=== Begin Enclosure ===
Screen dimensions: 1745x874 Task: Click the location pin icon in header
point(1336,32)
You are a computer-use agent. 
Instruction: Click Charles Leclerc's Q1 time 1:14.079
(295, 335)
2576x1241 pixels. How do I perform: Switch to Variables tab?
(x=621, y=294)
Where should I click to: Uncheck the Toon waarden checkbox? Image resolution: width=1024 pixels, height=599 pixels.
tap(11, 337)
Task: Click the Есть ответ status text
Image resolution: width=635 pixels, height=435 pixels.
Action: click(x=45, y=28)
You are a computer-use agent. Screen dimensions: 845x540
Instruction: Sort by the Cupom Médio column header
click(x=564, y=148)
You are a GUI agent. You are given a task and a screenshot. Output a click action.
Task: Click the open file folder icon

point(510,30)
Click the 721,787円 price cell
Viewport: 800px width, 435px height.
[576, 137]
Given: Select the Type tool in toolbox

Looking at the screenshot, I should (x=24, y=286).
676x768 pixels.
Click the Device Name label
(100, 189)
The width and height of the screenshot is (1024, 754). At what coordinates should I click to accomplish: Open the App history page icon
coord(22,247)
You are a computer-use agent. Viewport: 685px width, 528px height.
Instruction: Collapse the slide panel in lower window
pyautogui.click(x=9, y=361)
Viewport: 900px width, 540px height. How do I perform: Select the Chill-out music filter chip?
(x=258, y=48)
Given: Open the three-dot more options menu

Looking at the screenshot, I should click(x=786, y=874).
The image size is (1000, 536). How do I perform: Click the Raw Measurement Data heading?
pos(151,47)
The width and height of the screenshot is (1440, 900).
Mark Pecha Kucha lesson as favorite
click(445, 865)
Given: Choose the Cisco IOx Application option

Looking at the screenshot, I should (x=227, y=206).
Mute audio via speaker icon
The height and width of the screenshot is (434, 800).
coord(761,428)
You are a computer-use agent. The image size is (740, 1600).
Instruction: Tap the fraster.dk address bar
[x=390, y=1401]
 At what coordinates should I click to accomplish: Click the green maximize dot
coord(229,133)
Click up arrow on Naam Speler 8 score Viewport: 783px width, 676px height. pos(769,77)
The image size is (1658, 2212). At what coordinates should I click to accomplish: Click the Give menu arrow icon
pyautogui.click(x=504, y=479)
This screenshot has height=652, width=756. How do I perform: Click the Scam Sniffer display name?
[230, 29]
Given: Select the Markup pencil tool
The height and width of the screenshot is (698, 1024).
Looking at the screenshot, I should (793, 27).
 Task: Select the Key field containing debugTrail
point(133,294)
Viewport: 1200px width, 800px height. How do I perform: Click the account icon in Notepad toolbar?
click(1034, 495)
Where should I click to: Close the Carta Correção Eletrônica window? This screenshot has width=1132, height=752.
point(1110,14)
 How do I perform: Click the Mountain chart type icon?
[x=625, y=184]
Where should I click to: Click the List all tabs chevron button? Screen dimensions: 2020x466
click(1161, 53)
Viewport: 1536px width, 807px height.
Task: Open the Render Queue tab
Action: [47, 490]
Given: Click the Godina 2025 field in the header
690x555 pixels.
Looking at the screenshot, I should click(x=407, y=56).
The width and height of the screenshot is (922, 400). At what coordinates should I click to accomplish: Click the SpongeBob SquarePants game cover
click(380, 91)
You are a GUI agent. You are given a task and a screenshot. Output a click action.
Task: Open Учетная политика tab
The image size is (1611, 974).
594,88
=== End Enclosure ===
▶ [EXERCISE DESCRIPTION]
Retype the whole listing above, line for line and exactly.

▶ [ANSWER TO THIS EXERCISE]
Screen dimensions: 1745x874 Task: Click the location pin icon in header
point(1336,32)
You are a computer-use agent. 
Instruction: Click Charles Leclerc's Q1 time 1:14.079
(295, 335)
2576x1241 pixels. How do I perform: Switch to Variables tab?
(x=621, y=294)
Where should I click to: Uncheck the Toon waarden checkbox? Image resolution: width=1024 pixels, height=599 pixels.
tap(11, 337)
Task: Click the Есть ответ status text
Image resolution: width=635 pixels, height=435 pixels.
Action: click(x=45, y=28)
You are a computer-use agent. Screen dimensions: 845x540
Instruction: Sort by the Cupom Médio column header
click(x=564, y=148)
You are a GUI agent. You are given a task and a screenshot. Output a click action.
Task: Click the open file folder icon

point(510,30)
Click the 721,787円 price cell
Viewport: 800px width, 435px height.
[576, 137]
Given: Select the Type tool in toolbox

Looking at the screenshot, I should (x=24, y=286).
676x768 pixels.
Click the Device Name label
(100, 189)
The width and height of the screenshot is (1024, 754). At what coordinates should I click to accomplish: Open the App history page icon
coord(22,247)
You are a computer-use agent. Viewport: 685px width, 528px height.
Instruction: Collapse the slide panel in lower window
pyautogui.click(x=9, y=361)
Viewport: 900px width, 540px height. How do I perform: Select the Chill-out music filter chip?
(x=258, y=48)
Given: Open the three-dot more options menu

Looking at the screenshot, I should click(x=786, y=874).
The image size is (1000, 536). How do I perform: Click the Raw Measurement Data heading?
pos(151,47)
The width and height of the screenshot is (1440, 900).
Mark Pecha Kucha lesson as favorite
click(445, 865)
Given: Choose the Cisco IOx Application option

Looking at the screenshot, I should (x=227, y=206).
Mute audio via speaker icon
The height and width of the screenshot is (434, 800).
coord(761,428)
You are a computer-use agent. The image size is (740, 1600).
Instruction: Tap the fraster.dk address bar
[x=390, y=1401]
 At what coordinates should I click to accomplish: Click the green maximize dot
coord(229,133)
Click up arrow on Naam Speler 8 score Viewport: 783px width, 676px height. pos(769,77)
The image size is (1658, 2212). At what coordinates should I click to accomplish: Click the Give menu arrow icon
pyautogui.click(x=504, y=479)
This screenshot has height=652, width=756. How do I perform: Click the Scam Sniffer display name?
[230, 29]
Given: Select the Markup pencil tool
The height and width of the screenshot is (698, 1024).
Looking at the screenshot, I should (793, 27).
 Task: Select the Key field containing debugTrail
point(133,294)
Viewport: 1200px width, 800px height. How do I perform: Click the account icon in Notepad toolbar?
click(1034, 495)
Where should I click to: Close the Carta Correção Eletrônica window? This screenshot has width=1132, height=752.
point(1110,14)
 How do I perform: Click the Mountain chart type icon?
[x=625, y=184]
Where should I click to: Click the List all tabs chevron button? Screen dimensions: 2020x466
click(1161, 53)
Viewport: 1536px width, 807px height.
Task: Open the Render Queue tab
Action: [47, 490]
Given: Click the Godina 2025 field in the header
690x555 pixels.
Looking at the screenshot, I should click(x=407, y=56).
The width and height of the screenshot is (922, 400). At what coordinates should I click to accomplish: Click the SpongeBob SquarePants game cover
click(380, 91)
You are a GUI agent. You are given a task and a screenshot. Output a click action.
Task: Open Учетная политика tab
The image size is (1611, 974).
594,88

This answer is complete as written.